Türkiye şüphesiz, her şeyden önce kendi bekasını ve refah düzeyini korumakla,aynı zamanda bölge ve dünya çapında barışa da hizmet etmiş olmaktadır. Atatürk'ün hedef olarak göstermiş olduğu çağdaş uygarlık düzeyine ulaşacaktır.
A. KİTABIN ANA FİKRİ :
Yakın bildiği,gözlemlediği stratejik sorunlarla ilgili değerlendirmelerini ve birikimini yansıtmaktadır.
B. KİTAP HAKKINDA ŞAHSİ GÖRÜŞLER :
Ülkemizin gelecek için oluşturulacak bölgesel politika ve stratejilere ışık tutması,
C. KİTAP HAKKINDA DEĞERLENDİRME VE TEKLİFLER :
Ülkemizin, bütünlüğü ve ulusal varlığını koruma çabasını her zamankinden daha fazla göstermek zorunda olduğunu anlatmaktadır.
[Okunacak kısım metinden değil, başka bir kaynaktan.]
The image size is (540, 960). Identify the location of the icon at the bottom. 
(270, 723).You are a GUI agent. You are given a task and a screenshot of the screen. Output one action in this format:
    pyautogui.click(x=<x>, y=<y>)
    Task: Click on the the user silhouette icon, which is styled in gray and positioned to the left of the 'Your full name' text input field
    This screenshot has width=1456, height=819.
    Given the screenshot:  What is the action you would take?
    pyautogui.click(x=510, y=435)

D.YAZARIN BİYOGRAFİSİ: Necip Torumtay
24 Temmuz 1987 - 3 Eylül 1990
Orgeneral TORUMTAY; 1926 yılında Trabzon'nun Vakfıkebir İlçesi'nde doğdu. 1944 yılında Topçu Asteğmen rütbesi ile Harp Okulu'ndan mezun oldu. 1946 yılında Topçu Sınıf Okulu'nu bitirdi. Muhtelif Topçu Birliklerinde Takım Komutanlığı ve Topçu Okulu'nda öğretmenlik yaptı. 1954 yılında Harp Akademisi'ni bitirerek Kurmay oldu. 1970 yılına kadar çeşitli karargah ve birliklerde, Tokyo Kara Ataşe Muavinliği ve TMR Kara Plan Subaylığı görevlerinde bulundu. 1970 yılında Tuğgeneral, 1974 yılında Tümgeneral, 1978 yılında Korgeneral ve 1982 yılında Orgenralliğe yükseldi. Tuğgeneral rütbesi ile 1 nci Zırhlı Tümen Komutan Yardımcılığı, 2 nci Zırhlı Tugay Komutanlığı ve SHAPE Harekat Plan Daire Başkanlığı, Tümgeneral rütbesi ile Genelkumay Plan Harekat Daire Başkanlığı ve 4 ncü Piyade Tümen Komutanlığı, Korgeneral rütbesinde Kıbrıs Türk Barış Kuvvetleri Komutanlığı, Genelkurmay Harekat Başkanlığı ve Genelkurmay Genel Plan ve Prensipler Başkanlığı görevlerinde bulundu. Orgeneral rütbesinde Devlet Başkanlığı ve Milli Güvenlik Konseyi Genelsekreter Yardımcılığı, Cumhurbaşkanlığı ve Milli Güvenlik Konseyi Genelsekreter Yardımcılığı ve Genelsekreterliği, Genelkurmay II nci Başkanlığı ve 1 nci Ordu Komutanlığı yaptı.
2 Temmuz 1987 tarihinde Kara Kuvvetleri Komutanlığı'na, 24 Temmuz 1987 tarihinde Genelkurmay Başkanlığına atandı. 3 Aralık 1990 tarihinde kendi isteği ile Genelkurmay Başkanlığı görevinden emekliye ayrıldı.
İngilizce bilir. Evli ve iki çocukludur.